Japan's 10-year government bond yield has soared, raising concerns that the government's interest burden on government bonds will balloon. At this rate, interest payments on government bonds are expected to increase to about twice the current level in three years.
Concerns over a surge in government bond interest
On the 10th in the Japanese bond market, the 2-year government bond yield briefly spiked to 1.075% per annum. It was the highest level in 18 years since July 2007. Bond selling spread on speculation that the Bank of Japan is likely to raise the policy rate by 0.25 percentage points to 0.75% at the monetary policy meeting on the 18~19th.
The 10-year government bond yield, a benchmark of long-term interest rates, rose as high as 1.97% on the 8th. Observers say it is only a matter of time before it rises into the 2% range. If the 10-year yield exceeds 2% per annum, it would be the first time in 19 years since May 2006. Kazuo Ueda, Governor of the Bank of Japan, said at the House of Representatives Budget Committee on the 9th that "it is rising at a somewhat rapid pace."
Rises in short- and long-term interest rates are expected to translate into a burden for the Japanese government, which has issued government bonds exceeding 1,100 trillion yen. The Ministry of Finance expects long-term interest rates to rise from 2% this year to 2.5% in 2028. Accordingly, interest payments are estimated to increase from 7.9 trillion yen last year to 16.1 trillion yen in 2028, roughly doubling.
Even if interest payments increase, fiscal sustainability can be maintained if the economy grows and tax revenues rise. However, the key question is whether economic growth will continue to outpace interest rates. Yohei Kobayashi, Senior Chief Researcher at Mitsubishi UFJ Research & Consulting, pointed out, "Even if growth rates are higher now, interest rates may rise during the normalization of monetary policy and surpass growth rates."
Prospects for companies are expected to be mixed. According to Teikoku Databank, if corporate borrowing rates rise by 0.25 percentage points, annual interest burdens per company would increase by 680,000 yen, reducing ordinary profit by an average of 2.1%. On the other hand, companies with large financial assets will see an increase in interest income.
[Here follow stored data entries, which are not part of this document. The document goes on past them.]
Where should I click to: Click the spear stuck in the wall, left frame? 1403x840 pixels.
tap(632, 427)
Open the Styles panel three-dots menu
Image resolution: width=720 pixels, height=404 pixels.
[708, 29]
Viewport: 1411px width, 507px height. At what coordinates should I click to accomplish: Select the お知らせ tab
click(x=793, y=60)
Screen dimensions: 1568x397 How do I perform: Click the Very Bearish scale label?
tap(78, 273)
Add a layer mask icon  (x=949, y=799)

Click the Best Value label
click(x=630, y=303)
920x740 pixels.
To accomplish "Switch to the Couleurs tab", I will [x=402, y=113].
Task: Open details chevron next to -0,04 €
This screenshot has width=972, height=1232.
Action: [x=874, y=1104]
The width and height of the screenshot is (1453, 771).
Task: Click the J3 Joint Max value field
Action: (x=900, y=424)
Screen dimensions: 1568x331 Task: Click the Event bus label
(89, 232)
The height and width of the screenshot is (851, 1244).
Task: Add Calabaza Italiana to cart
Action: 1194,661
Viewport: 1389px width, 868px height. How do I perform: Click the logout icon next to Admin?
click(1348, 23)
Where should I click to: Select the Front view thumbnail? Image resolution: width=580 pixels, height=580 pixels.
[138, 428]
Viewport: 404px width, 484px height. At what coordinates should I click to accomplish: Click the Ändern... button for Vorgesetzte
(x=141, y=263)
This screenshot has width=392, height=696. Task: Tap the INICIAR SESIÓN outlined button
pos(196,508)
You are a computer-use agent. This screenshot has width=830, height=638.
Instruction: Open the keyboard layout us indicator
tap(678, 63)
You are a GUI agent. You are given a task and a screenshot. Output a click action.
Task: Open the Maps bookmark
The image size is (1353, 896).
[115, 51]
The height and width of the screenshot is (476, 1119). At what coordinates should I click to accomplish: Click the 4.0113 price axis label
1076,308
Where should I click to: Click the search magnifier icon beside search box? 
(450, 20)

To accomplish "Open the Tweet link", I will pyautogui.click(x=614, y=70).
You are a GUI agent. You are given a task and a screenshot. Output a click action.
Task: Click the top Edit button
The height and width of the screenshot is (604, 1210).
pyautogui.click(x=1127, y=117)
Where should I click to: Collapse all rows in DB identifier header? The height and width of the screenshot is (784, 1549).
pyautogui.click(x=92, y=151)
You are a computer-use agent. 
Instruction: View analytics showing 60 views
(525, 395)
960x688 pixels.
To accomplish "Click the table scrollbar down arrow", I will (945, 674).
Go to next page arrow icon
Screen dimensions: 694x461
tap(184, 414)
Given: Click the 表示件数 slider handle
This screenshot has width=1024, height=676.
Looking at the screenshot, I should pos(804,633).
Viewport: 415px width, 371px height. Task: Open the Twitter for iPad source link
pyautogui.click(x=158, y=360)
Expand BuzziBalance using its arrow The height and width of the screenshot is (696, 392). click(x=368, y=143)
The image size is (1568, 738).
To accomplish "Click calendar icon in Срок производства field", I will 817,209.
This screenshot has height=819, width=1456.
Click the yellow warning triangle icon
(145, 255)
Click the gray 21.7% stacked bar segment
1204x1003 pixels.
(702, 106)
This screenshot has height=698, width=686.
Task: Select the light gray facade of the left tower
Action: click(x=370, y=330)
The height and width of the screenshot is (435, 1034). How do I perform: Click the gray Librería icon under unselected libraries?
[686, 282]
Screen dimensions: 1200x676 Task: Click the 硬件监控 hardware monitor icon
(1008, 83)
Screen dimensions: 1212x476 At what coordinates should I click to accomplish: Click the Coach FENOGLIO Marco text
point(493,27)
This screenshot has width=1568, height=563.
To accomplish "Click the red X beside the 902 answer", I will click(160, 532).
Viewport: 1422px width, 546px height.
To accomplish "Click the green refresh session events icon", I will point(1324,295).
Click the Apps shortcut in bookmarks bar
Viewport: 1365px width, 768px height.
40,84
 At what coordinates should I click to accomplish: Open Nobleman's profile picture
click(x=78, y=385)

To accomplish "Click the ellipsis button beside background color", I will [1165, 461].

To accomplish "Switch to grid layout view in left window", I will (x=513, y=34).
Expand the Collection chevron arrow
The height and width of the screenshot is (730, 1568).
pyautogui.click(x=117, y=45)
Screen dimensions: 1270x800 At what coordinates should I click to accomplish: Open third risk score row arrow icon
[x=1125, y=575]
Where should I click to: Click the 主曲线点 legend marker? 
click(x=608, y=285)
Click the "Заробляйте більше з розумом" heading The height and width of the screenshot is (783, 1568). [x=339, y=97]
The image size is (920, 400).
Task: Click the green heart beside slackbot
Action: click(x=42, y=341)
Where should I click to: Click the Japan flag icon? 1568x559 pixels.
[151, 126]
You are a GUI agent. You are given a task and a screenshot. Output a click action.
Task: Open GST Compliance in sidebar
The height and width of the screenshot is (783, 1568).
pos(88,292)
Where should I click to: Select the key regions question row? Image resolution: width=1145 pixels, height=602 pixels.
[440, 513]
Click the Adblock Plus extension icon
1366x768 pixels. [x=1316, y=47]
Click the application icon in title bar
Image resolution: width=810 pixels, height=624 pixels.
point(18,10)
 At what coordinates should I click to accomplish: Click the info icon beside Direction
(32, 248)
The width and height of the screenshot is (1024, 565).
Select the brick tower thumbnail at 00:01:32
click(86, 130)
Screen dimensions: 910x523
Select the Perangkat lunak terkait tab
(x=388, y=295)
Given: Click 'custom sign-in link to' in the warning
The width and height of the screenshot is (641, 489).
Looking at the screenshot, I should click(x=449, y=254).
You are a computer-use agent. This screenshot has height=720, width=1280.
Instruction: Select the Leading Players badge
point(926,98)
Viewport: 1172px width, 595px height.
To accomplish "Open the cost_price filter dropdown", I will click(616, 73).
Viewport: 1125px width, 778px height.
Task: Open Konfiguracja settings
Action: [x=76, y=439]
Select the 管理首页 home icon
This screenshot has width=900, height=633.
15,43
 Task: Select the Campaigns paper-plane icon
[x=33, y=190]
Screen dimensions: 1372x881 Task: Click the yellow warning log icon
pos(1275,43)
Takaichi warns against excessive weak yen
The continued decline of the yen against the dollar is also a concern for Japan. That day in the Tokyo foreign exchange market, the yen-dollar rate moved in the mid-156 yen per dollar range. It represented about a 0.5 yen weaker yen per dollar than the previous day. The spread of yen selling and dollar buying reflected expectations that U.S. employment figures released on the 9th (local time) showed stronger-than-expected results, leading to the view that the pace of U.S. rate cuts next year will be gradual.
Prime Minister Sanae Takaichi has expressed concern about an excessively weak yen. At the House of Representatives Budget Committee the day before, she said regarding the weak yen, "We will appropriately respond as necessary to excessive volatility or disorderly movements, including speculative trends." Japan's opposition parties have stepped up their attacks, saying Takaichi's 'responsible proactive fiscal policy' is the cause of the rise in long-term interest rates and the weak yen.
However, the weak yen is having a positive effect on Japanese exporters such as Toyota Motor Corporation. Toyota's stock price rose 1.63% that day on the Tokyo Stock Exchange to 3,116 yen per share, compared with the previous day. Toyota assumes an expected exchange rate of 145 yen per dollar for October 2025~March 2026. Toyota's operating profit increases by about 50 billion yen when the yen falls by 1 yen per dollar.